— 提示文 —
####

パゲラン・ジャヤカルタ・ウィジャヤ・クラマがバンテンに対抗してオランダ人の商館建
設を認めたことが、ラナマンガラに怒りの火を燃えたたせたことは疑いがない。本家であ
るバンテンに一言の相談もなく僭越なふるまいをするとは、何たる思い上がりだろうか!
ジャヤカルタをウィジャヤ・クラマの手にゆだねておけば、とんでもないことになりかね
ない。パゲラン・ジャヤカルタを廃してあの属領をバンテン行政機構の直属に移行させる
ことをラナマンガラは考えるようになった。

しかしウィジャヤ・クラマも決して愚者ではない。オランダ商館は吹けば倒れるように貧
相なものにしておかなければならないのだ。頑丈な建物を造らせ、そこに大砲などを置か
れたら、商館は要塞に一変する。絶対にそうさせてはならない。そんな方針でオランダ人
に向かおうとしたにも関わらず、かれとオランダ人との力関係は結局逆転してしまう。プ
リンスの善性がオランダ人の狡猾さに呑み込まれてしまったのかもしれない。


1615年になってイギリス人の南洋政策が積極化し、イギリス東インド会社はクリスト
ファー・プリン(Christopher Pring)に5隻の軍船を指揮させて南洋に向かわせた。16
18年にバンテンに到着したプリン船隊は、オランダ人を威嚇するべく示威行動を行う。
VOCはそのとき、それに対抗する戦力をジャワ島西部北岸地域に持っていなかった。こ
のままイギリス人と抗争を続けていては、自滅してしまうのが明白だ。

####

— データ —
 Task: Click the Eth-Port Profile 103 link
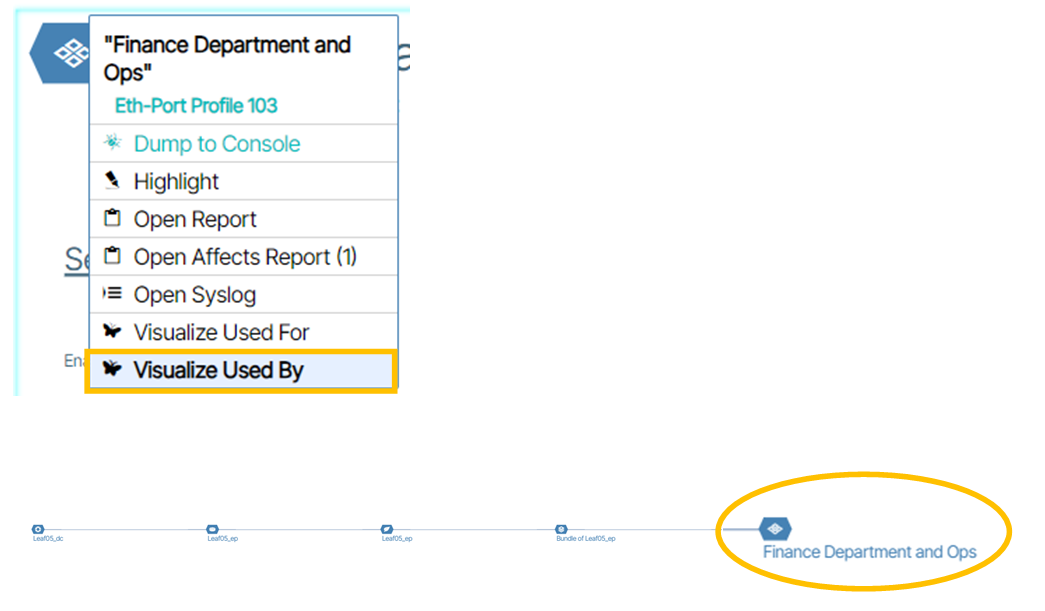[x=196, y=106]
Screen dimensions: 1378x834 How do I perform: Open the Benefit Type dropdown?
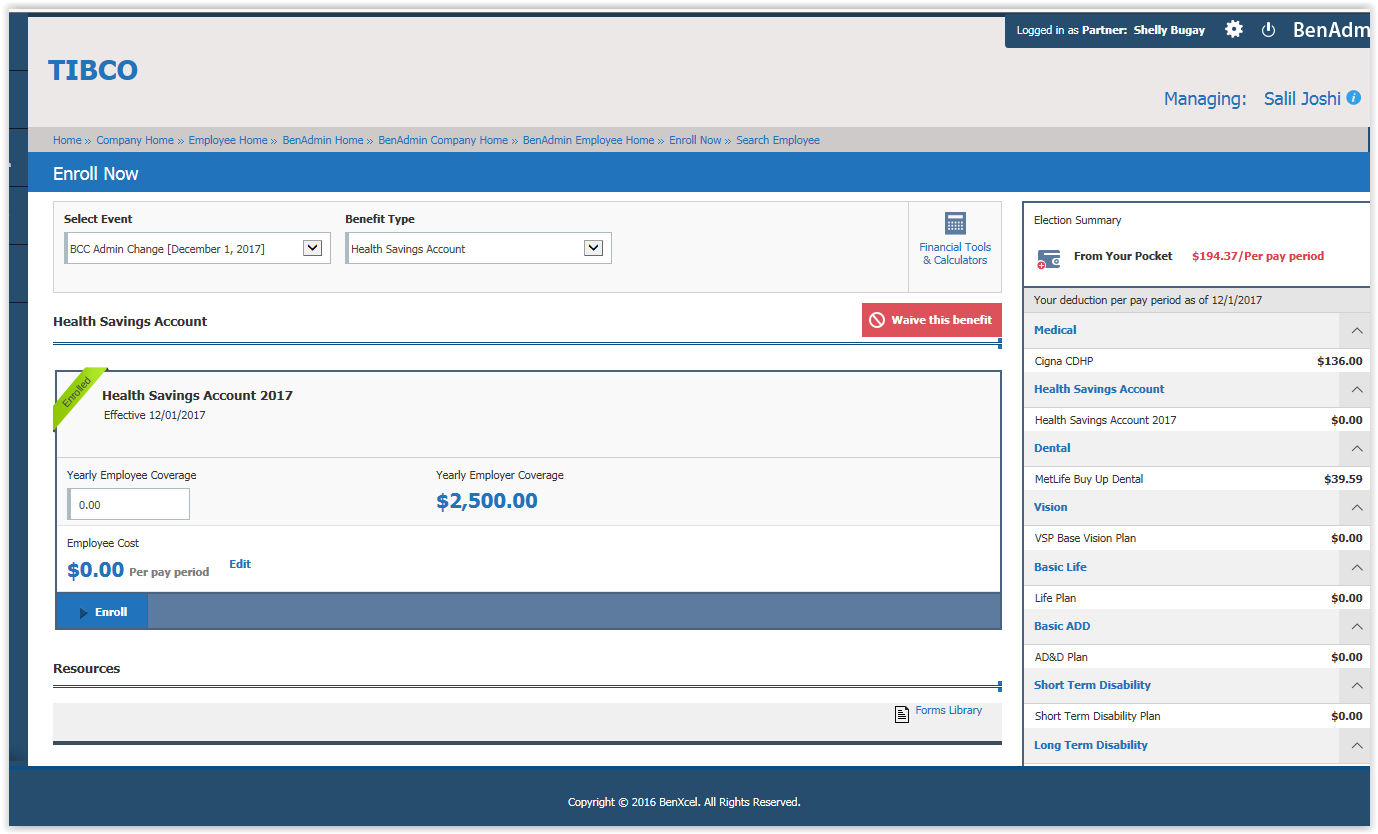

####

— 課題内容 —
提示文の「パゲラン・ジャヤカルタ・ウィジャヤ・クラマがバンテンに対抗してオランダ人の商館建」から「リンスの善性がオランダ人の狡猾さに呑み込まれてしまったのかもしれない。」までを、「リンスの善性がオランダ人の狡猾さに呑み込まれてしまったのかもしれない。」の語句も含めて一字も変えずに書き写すこと。

— 解答結果 —
パゲラン・ジャヤカルタ・ウィジャヤ・クラマがバンテンに対抗してオランダ人の商館建
設を認めたことが、ラナマンガラに怒りの火を燃えたたせたことは疑いがない。本家であ
るバンテンに一言の相談もなく僭越なふるまいをするとは、何たる思い上がりだろうか!
ジャヤカルタをウィジャヤ・クラマの手にゆだねておけば、とんでもないことになりかね
ない。パゲラン・ジャヤカルタを廃してあの属領をバンテン行政機構の直属に移行させる
ことをラナマンガラは考えるようになった。

しかしウィジャヤ・クラマも決して愚者ではない。オランダ商館は吹けば倒れるように貧
相なものにしておかなければならないのだ。頑丈な建物を造らせ、そこに大砲などを置か
れたら、商館は要塞に一変する。絶対にそうさせてはならない。そんな方針でオランダ人
に向かおうとしたにも関わらず、かれとオランダ人との力関係は結局逆転してしまう。プ
リンスの善性がオランダ人の狡猾さに呑み込まれてしまったのかもしれない。